═══ SOURCE PASSAGE

Introducing gold nanoparticle bioconjugates within the biological machinery
- Autores: Lorena García Fernández
- Directores de la Tesis: Victor Franco Puntes (dir. tes.)
- Lectura: En la Universitat Autònoma de Barcelona ( España ) en 2013
- Idioma: español
- Tribunal Calificador de la Tesis: Wolfgang Parak (presid.), Julia Lorenzo Rivera (secret.), Jesús Martínez de la Fuente (voc.)
- Materias:
- Texto completo no disponible (Saber más ...)
- Resumen
The rapid development in Nanotechnology during the past few decades offers wide prospects in using micro- and nanoscale materials in different areas of industry, technology and medicine. However, their safe and efficient use and implementation in such areas require much greater control over their physicochemical properties and their related molecular interactions in living systems. Current knowledge in the scientific community agrees that a considerable gap exists in our understanding of such Nano-Bio interface. As a step forward in this direction, this Thesis work aimed to provide insights into the formation of rationally designed gold nanoparticle (Au NP) bioconjugate architectures to modulate and understand cellular interactions and processes.
In such a context, the first part of this Thesis is focused on the synthesis of cationic Au NPs and their interactions with cells. A first strategy was developed in which the synthesis of positively charged Au NPs was performed by using simultaneously a weak and a strong reducer. It is shown that both reducers act sequentially in a one-pot synthesis to yield monodisperse cationic Au NPs with sizes comprised between 10.3 nm and 19.7 nm. A two-step seeding growth method is also described in which preformed Au NPs are grown larger (up to ~28 nm in size) by addition of fresh precursor solution and a weak reducer. A second strategy faces the rising demand of cationic Au NPs of different sizes and ligands by employing an organic-aqueous phase transfer methodology. Important benefits resulted from the combination of organic and aqueous synthetic methods. This strategy was optimized to prepare cationic Au NPs of 4.6, 8.9 and 13.4 nm in diameter using a positively charged alkanethiolate ligand. In addition, its practical application was demonstrated by producing ~ 13-nm-in-size cationic and anionic peptide-Au NP bioconjugates. The physicochemical properties of these bioconjugates in cell culture media as well as their uptake and toxicity on human fibroblast cells are discussed.

══════

■ **EXERCISE INSTRUCTIONS**
(1) According to the thesis summary, what size range did the one-pot synthesis with a weak and a strong reducer produce for the cationic Au NPs?
(2) Duplicate the thesis summary's text between "Introducing gold nanoparticle" and "la Fuente (voc.)", inclusive.
(3) Render this sentence from the thesis summary in Spanish: "Important benefits resulted from the combination of organic and aqueous synthetic methods."

═══ RAW DATA

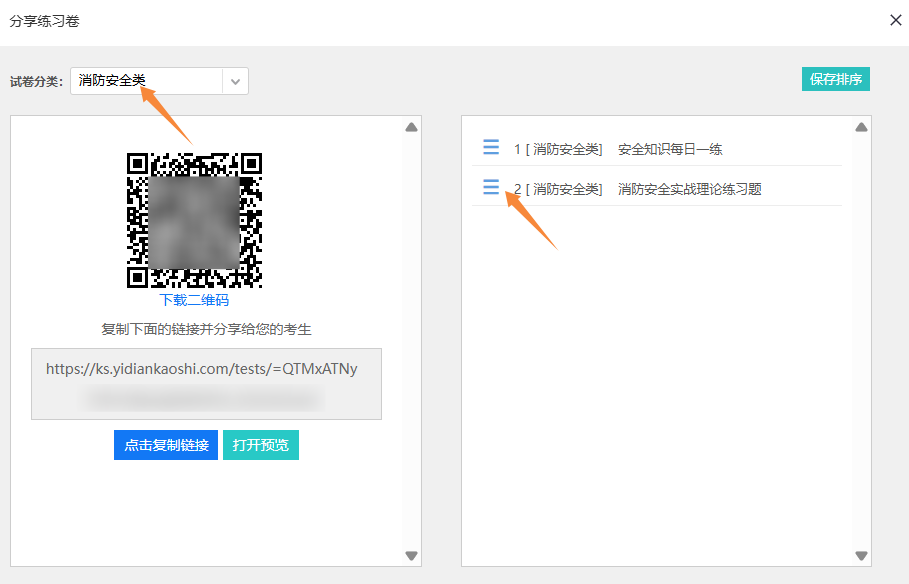Open the preview with 打开预览
Viewport: 909px width, 584px height.
coord(260,446)
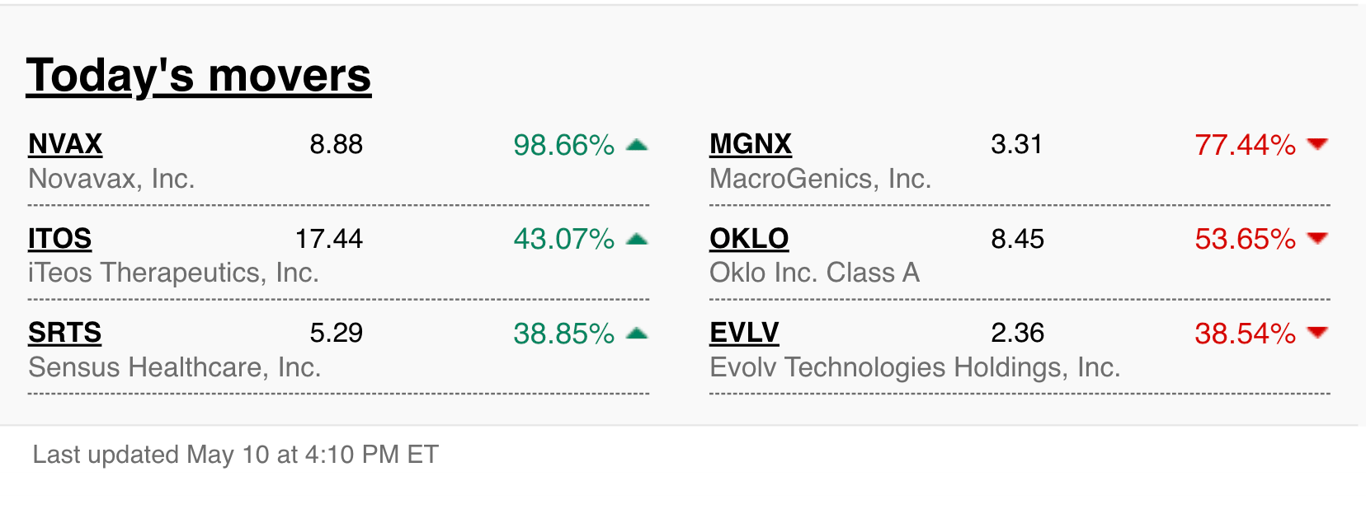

══════

■ **TASK SOLUTIONS**
(1) Between 10.3 nm and 19.7 nm.

(2)
Introducing gold nanoparticle bioconjugates within the biological machinery
- Autores: Lorena García Fernández
- Directores de la Tesis: Victor Franco Puntes (dir. tes.)
- Lectura: En la Universitat Autònoma de Barcelona ( España ) en 2013
- Idioma: español
- Tribunal Calificador de la Tesis: Wolfgang Parak (presid.), Julia Lorenzo Rivera (secret.), Jesús Martínez de la Fuente (voc.)

(3) De la combinación de métodos de síntesis orgánicos y acuosos resultaron beneficios importantes.